The 2016 Olympics host Rio de Janeiro is finally basking in some glory. It had to overcome many obstacles and the ridicule of the West; and the games were in jeopardy until the very last day. The athletes are still complaining of putrid Guanabara Bay waters, which are unfit for sailing and other sports. Australians cried foul over the accommodation facilities; and others have become wary of the very success of the event. Troubles started long before the final countdown. As a matter of fact, Rio has been under fire by some in the Western media for corruption, pollution, poor infrastructure development; and forced displacement of people, among other ailments. While many of these concerns are genuine, they also reek of classism and racism.
The New York Times lashed out at the poorly developed venues, corruption, disease; and countless other maladies afflicting Rio. A 2013 research study went on to suggest the Olympics should only be held in the "rich" countries as the poor ones can never afford to host them. In this screed, written from a vantage point of apparent hauteur, one could sense traces of racism and classism. There is no denying the fact that Brazil is lagging behind - and there have been instances of corruption and forced displacements of people. Nevertheless, the narrative about Brazil being a terrible host that should not have been allotted the games - and could have been stripped off of its privileges at the last minute - reeks of bad intent.
Brazil won the games after a thorough bidding process, involving many countries. It was selected among the final four candidates over seven years ago and no one batted an eyelid. In fact, Rio became the third city from the developing world to bag the nomination. Mexico City was the first "developing" city to host the Olympiad in 1968; and Seoul became the second in 1988. Barring these metropolises, the Olympics have always been hosted by cities from the developed world. China and Japan, two previous hosts, had gained massive economic prowess to be promoted to the "rich" club.
The International Olympic Committee, along with many other apex governing bodies for sports, is headed by the Europeans. The IOC, in particular, has become the domain of ageing, sometimes arrogant Europeans who love to get re-elected multiple times and still are not eager to vacate their positions. Except for two American presidents, all other top officials of the IOC have been Europeans. Another interesting fact is the selection of host cities that had previously achieved the honors. London, Los Angeles, Paris, Melbourne and Tokyo have been awarded the games multiple times. Others have been denied the honors despite multiple attempts such as Istanbul, Cape Town and Doha, among others.
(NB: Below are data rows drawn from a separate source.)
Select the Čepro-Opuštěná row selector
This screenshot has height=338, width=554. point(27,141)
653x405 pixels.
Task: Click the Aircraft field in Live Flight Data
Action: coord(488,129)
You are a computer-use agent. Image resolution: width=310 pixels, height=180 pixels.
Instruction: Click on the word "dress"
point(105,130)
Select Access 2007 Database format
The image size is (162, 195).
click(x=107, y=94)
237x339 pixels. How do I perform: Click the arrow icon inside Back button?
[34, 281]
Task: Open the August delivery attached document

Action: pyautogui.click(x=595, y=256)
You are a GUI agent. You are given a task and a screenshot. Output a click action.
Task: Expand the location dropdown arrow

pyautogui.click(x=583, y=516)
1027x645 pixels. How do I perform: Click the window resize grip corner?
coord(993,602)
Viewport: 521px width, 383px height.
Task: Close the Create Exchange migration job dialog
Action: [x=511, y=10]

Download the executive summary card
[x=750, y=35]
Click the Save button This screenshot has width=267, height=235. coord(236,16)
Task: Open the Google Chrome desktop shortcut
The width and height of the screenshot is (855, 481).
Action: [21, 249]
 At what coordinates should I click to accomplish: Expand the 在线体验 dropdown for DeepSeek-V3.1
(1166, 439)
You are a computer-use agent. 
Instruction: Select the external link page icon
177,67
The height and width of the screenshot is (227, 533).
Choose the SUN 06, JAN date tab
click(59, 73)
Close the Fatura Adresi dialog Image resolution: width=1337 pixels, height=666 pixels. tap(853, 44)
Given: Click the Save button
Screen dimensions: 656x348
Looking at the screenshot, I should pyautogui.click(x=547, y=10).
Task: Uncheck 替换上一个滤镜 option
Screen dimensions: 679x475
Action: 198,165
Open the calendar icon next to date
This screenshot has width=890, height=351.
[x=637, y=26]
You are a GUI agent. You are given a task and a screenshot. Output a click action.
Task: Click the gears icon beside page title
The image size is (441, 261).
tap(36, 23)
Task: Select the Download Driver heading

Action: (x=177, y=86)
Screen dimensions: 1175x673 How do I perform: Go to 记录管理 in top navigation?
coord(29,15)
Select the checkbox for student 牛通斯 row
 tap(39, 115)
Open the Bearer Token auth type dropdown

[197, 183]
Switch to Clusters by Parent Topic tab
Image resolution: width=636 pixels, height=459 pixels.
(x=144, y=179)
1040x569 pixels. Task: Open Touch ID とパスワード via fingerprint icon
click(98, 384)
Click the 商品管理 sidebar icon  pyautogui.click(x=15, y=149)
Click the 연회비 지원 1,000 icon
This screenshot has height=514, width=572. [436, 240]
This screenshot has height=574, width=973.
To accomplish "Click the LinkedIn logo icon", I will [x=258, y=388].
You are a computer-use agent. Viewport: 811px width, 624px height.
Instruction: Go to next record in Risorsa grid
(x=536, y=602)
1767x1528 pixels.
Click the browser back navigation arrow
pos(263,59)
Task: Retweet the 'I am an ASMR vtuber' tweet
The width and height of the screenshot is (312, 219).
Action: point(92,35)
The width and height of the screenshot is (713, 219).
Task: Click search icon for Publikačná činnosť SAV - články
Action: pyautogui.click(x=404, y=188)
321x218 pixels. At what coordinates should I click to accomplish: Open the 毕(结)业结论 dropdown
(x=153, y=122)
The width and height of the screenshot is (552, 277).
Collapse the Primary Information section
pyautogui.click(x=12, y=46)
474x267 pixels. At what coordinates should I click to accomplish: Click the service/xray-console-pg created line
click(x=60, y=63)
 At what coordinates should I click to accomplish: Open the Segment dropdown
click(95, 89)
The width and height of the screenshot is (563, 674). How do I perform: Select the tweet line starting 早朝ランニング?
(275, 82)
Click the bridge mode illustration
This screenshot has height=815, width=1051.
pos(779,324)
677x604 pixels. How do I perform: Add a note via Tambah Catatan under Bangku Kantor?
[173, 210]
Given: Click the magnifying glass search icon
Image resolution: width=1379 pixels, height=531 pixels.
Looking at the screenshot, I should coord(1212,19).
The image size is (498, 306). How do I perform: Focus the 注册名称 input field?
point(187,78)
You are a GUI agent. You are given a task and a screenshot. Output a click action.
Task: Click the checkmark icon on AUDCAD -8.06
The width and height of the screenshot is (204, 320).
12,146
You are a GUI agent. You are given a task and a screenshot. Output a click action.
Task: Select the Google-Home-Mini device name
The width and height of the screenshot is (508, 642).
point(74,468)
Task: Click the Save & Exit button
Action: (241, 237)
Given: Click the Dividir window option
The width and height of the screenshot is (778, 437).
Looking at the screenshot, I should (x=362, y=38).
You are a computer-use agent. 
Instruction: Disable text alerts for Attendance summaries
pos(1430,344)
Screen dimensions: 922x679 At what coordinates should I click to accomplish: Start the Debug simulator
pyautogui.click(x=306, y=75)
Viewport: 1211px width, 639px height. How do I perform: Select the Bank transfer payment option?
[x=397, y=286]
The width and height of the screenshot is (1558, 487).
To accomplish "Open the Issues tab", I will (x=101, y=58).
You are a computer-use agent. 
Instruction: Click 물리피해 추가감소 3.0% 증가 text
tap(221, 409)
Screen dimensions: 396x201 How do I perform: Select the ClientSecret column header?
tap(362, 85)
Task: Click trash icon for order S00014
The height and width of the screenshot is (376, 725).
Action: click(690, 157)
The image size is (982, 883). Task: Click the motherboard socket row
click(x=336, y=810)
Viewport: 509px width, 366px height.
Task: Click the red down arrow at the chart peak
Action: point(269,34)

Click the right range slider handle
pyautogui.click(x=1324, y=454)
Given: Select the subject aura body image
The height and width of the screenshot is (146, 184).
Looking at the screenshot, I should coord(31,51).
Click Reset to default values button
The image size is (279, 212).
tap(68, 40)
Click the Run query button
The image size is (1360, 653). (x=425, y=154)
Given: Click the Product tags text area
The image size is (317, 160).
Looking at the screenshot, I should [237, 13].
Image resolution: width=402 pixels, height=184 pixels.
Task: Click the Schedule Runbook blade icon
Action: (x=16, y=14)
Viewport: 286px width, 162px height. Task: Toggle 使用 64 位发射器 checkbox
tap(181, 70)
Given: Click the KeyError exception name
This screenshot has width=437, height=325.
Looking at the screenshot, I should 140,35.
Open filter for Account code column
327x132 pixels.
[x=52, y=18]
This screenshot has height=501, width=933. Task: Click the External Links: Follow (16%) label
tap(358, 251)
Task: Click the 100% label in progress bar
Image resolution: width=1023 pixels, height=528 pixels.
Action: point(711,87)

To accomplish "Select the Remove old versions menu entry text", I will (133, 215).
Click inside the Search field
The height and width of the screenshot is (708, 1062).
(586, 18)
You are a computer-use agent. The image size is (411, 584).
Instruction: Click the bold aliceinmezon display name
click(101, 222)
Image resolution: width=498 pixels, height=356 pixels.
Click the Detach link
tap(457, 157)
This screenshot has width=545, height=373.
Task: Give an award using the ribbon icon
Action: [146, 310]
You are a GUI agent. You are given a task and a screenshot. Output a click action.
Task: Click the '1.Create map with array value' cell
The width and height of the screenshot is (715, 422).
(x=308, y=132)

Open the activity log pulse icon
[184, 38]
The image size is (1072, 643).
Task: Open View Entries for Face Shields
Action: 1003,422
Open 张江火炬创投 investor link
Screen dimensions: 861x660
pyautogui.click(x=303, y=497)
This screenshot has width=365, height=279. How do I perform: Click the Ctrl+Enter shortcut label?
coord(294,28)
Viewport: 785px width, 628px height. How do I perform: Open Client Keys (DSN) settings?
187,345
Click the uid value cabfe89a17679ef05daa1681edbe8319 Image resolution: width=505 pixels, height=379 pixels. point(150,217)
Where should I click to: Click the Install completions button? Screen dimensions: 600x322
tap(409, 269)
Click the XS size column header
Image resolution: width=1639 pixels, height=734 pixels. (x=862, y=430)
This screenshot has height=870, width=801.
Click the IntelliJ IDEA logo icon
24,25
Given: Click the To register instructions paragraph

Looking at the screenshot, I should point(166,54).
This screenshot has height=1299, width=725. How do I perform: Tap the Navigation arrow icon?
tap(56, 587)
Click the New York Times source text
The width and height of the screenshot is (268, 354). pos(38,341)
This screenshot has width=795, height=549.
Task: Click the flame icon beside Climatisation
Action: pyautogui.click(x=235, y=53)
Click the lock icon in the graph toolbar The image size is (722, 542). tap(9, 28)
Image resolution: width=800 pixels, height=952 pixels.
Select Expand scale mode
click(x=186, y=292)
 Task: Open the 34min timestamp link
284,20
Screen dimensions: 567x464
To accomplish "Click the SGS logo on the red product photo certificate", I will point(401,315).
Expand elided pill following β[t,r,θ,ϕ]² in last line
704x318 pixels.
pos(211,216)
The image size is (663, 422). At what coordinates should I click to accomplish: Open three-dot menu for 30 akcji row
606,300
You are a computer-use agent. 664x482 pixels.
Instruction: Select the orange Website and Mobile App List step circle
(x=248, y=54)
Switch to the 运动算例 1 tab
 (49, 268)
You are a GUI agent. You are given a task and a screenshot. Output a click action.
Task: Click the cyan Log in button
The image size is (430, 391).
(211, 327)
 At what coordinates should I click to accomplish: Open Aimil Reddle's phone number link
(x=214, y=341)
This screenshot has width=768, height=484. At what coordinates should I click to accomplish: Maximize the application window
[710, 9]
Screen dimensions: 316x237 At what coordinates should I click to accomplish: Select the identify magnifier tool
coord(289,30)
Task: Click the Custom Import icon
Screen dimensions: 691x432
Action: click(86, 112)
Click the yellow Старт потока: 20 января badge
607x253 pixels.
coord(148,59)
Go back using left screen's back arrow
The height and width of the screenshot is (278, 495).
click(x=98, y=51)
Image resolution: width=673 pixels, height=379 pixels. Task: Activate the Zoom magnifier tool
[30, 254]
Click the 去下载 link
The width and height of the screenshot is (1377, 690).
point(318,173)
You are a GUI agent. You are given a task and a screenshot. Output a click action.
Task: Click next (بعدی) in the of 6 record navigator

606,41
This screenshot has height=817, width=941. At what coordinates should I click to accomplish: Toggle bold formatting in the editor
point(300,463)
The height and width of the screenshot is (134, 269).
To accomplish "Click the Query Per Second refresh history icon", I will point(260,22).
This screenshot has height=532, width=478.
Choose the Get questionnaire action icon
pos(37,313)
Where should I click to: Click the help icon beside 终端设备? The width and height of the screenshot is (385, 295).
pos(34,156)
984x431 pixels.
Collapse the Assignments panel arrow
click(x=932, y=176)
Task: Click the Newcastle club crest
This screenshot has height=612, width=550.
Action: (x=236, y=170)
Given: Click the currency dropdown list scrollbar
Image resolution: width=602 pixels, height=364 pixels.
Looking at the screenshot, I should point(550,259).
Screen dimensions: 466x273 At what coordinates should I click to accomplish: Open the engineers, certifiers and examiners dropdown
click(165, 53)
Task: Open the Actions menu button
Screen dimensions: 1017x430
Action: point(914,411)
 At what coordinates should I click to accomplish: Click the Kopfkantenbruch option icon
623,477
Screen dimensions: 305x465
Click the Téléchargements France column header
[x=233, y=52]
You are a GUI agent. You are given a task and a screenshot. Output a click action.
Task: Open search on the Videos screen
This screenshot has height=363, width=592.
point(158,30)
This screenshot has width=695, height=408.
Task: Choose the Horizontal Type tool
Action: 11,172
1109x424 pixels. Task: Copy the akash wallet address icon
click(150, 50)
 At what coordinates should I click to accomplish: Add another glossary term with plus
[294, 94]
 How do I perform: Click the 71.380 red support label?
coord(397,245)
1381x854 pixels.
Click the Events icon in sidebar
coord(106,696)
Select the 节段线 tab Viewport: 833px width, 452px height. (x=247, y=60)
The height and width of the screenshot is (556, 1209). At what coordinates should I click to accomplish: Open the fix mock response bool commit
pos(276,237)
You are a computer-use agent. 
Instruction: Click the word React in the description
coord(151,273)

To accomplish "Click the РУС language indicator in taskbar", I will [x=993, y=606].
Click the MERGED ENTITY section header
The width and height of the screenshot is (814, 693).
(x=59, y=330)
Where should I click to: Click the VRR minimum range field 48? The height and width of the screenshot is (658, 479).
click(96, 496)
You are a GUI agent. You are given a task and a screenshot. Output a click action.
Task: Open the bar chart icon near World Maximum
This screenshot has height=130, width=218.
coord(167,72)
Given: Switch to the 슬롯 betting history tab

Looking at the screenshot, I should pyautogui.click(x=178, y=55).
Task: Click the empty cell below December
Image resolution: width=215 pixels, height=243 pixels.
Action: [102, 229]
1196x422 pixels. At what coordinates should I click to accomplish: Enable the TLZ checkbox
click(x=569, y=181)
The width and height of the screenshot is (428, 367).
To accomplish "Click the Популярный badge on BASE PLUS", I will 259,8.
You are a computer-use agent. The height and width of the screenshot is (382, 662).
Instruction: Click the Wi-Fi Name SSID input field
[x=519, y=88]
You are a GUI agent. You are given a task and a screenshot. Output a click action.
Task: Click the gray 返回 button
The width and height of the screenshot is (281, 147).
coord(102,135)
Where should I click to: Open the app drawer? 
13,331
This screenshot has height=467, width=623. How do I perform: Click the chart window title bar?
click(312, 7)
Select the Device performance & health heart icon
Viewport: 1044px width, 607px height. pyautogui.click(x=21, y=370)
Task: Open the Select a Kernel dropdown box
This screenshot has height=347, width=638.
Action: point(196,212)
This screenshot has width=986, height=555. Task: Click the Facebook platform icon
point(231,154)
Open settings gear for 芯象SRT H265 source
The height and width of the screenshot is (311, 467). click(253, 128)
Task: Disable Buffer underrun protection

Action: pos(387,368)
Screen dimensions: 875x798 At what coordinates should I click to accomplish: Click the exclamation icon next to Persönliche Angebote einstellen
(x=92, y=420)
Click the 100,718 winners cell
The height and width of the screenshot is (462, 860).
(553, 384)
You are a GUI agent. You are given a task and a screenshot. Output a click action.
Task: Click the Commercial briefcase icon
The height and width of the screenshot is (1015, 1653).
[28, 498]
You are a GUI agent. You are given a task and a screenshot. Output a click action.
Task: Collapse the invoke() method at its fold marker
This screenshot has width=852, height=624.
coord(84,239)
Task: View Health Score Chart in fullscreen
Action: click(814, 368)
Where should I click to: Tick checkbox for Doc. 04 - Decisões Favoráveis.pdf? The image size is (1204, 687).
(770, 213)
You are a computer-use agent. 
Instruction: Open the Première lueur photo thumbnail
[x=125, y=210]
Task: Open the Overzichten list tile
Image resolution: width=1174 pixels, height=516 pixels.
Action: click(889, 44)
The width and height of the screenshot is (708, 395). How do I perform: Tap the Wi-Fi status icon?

The Olympics have been marred by numerous incidents of racism and unfair treatment of the athletes. The IOC was hesitant in acknowledging the violent racism of apartheid South Africa and allowed its all-white contingent to participate at multiple events before finally banning it in 1963. The treatment of African American athletes from the US was also not exemplary, to say the least. There was mass opposition to awarding the games to China, when, ideally, sports should have been isolated from politics. Istanbul and Doha have been denied the right to host the Olympiad, which some say reflects discriminatory practices of the IOC. Doha also faced the threat of having its FIFA World Cup host status being revoked.
Then there is the money factor. Contemporary mega sporting events have become so expensive - and the rich participants demand so many luxuries - that developing countries are hard-pressed to keep up. They need to build state-of-the-art arenas, training facilities, accommodation and transportation. All of this needs billions of dollars in spending and years of infrastructure development. In Brazil, it came at the cost of public welfare. Apart from the Brazilian government, the blame also lies on the arrogant, tantrum-throwing richer IOC members who demand the best of the facilities.
There is a need for greater representation of developing and poor countries in the IOC and other sporting bodies. The medal count is increasingly tilting towards these countries anyway. China has already unseated the Europeans who were long accustomed to topping the medals table. Africa and the Caribbean countries have consistently produced the best athletes and boxers. Even a largely European game like tennis has seen a Chinese woman Li Na clinching the top titles.
Rio will host events in twenty-eight different sports. Some of these, particularly the equestrian sports, water polo, golf and fencing, are only played by a select few in Western Europe and North America. Cricket is played by over one-third of humanity but has been passed over in favor of less-popular Rugby. Perhaps the time has come to seriously rethink the sports to be included in the Olympics. The elitist sports can be replaced by popular ones that are played across the world. The elitist sports put a great burden on host nations anyway, who need to erect massive infrastructure for a handful of players.
The criteria for Olympic sports should consider inclusiveness and cost-effectiveness. The games can be cut down to fourteen instead of the current twenty-eight. This will drastically reduce the financial burden and encourage fairer participation. The time has come for the IOC to be reformed on a major scale so as to become representative of the racial and monetary diversity prevalent in the world. Corruption and mismanagement can be overcome by providing international funding to host cities. More importantly, global athletes and tourists should be acclimatized to varying level of infrastructure in the world. At the end of the day, sports bring people closer and they should remain that way. In the meanwhile, let's all cheer for Rio.